Джеймс ничего не ответил, и, полуобернувшись, я поймала на себе его взгляд. Внимательный, немигающий — наверное, таким же я только что смотрела на картину. Но, встретившись со мной глазами, он сморгнул и, отвернувшись, равнодушно поинтересовался:
— А при чём здесь «ложные солнца»?
— Прочитай — и узнаешь, — я посмотрела на Чарльза, убравшего лупу в чехол. — Что ж, джентльмены, картина — у вас, я выполнила свою часть соглашения. Теперь…
— …время разойтись, не причинив друг другу вреда? — Чарльз дословно повторил некогда сказанную мною фразу.
Кивнув, я расплылась в улыбке.
— Могу я предложить тебе выпить, Сурэйя? — он приглашающе махнул рукой.

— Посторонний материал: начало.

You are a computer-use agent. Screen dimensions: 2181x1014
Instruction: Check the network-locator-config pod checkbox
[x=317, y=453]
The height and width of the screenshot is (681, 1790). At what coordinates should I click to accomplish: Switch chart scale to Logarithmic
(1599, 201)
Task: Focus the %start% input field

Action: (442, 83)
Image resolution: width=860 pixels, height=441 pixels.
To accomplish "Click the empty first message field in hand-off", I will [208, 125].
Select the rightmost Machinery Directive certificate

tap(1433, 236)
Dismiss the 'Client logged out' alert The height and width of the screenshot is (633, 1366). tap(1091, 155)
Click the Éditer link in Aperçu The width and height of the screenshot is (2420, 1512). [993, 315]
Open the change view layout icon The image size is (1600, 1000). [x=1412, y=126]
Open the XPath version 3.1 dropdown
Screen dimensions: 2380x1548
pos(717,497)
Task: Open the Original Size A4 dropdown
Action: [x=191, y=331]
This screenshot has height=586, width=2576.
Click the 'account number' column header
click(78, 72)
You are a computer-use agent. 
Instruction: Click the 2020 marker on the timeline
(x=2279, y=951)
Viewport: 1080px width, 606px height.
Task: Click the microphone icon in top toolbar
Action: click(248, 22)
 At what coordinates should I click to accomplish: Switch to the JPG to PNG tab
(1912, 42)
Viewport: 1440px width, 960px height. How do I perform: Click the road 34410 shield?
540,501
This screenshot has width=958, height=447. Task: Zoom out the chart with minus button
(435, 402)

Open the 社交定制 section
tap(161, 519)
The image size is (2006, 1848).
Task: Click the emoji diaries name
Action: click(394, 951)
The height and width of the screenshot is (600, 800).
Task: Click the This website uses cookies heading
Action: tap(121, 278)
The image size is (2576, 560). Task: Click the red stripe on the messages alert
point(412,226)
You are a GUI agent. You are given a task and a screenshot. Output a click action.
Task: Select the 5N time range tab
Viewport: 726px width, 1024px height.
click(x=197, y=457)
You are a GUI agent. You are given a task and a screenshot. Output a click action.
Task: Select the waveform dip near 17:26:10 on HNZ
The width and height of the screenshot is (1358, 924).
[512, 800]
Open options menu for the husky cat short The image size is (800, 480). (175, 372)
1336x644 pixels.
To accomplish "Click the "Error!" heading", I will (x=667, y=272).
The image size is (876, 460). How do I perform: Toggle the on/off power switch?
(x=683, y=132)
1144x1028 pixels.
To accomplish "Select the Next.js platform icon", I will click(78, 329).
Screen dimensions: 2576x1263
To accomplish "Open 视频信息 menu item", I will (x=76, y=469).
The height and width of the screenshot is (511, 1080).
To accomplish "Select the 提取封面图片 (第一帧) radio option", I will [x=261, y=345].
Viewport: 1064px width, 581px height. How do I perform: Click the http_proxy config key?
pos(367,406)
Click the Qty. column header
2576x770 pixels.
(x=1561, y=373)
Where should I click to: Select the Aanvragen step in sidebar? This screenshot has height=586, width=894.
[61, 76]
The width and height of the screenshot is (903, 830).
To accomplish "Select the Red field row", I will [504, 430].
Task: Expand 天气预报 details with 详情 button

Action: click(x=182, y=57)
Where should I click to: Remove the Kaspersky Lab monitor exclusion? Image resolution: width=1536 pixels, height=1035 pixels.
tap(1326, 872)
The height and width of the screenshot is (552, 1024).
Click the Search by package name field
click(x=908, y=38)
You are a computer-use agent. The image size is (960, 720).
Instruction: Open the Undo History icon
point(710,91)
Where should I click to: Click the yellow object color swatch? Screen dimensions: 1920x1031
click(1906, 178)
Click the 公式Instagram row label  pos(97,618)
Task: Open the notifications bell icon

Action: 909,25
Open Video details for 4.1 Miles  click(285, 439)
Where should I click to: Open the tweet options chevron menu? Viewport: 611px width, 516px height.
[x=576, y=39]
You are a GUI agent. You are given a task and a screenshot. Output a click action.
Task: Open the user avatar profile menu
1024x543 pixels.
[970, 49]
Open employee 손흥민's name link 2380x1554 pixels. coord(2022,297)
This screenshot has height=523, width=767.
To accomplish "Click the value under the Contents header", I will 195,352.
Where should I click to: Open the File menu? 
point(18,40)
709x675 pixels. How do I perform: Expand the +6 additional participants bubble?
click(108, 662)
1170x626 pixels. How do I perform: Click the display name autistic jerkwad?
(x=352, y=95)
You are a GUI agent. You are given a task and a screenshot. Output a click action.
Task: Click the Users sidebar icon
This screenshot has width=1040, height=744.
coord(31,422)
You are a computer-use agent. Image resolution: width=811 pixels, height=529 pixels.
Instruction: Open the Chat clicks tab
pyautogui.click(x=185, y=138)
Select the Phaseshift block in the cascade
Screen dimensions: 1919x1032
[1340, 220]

— Спасибо, нет, — я положила на стол «карамболовый» мобильник и зашагала к двери.
Но от порога обернулась и, подмигнув недавним «компаньонам», тоже повторила фразу, сказанную при похожих обстоятельствах Большим Крисом, одним из персонажей фильма Гая Ричи:
— Это было эмоционально.
Глава 8
Звук, напоминающий приглушённое гудение трубы, вырвал меня из состояния, близкого к нирване. Приподняв голову, я лениво посмотрела на бирюзовую гладь моря, плескавшегося в нескольких метрах от моего шезлонга и парасоля[12]. У самой кромки воды по белоснежному песку неторопливо шёл слон. Рядом, держась за бивень, семенила девушка в яркой одежде. Картина — вполне привычная на Хейвлоке, крупнейшем из Андаманских островов.
— Тебя тоже разбудило это чудовище со шлангом вместо носа, gabacha?
Я повернула голову к Изабелле, лежавшей на соседнем шезлонге, и улыбнулась.
— Злишься, что он оказался громче тебя? Никто не говорил, как шумно ты сопишь во время сна?
Изабелла попыталась шлёпнуть меня по колену, но случайно опрокинула невесомый столик с нашими напитками, и, окончательно войдя в раж, подхватила несколько высыпавшихся кусочков льда. Один за другим они полетели в меня, и, уворачиваясь, я кувыркнулась вместе с шезлонгом. Изабелла тоже скатилась со своего, и вот уже мы, хохоча, растянулись на похожем на сахарную пудру песке.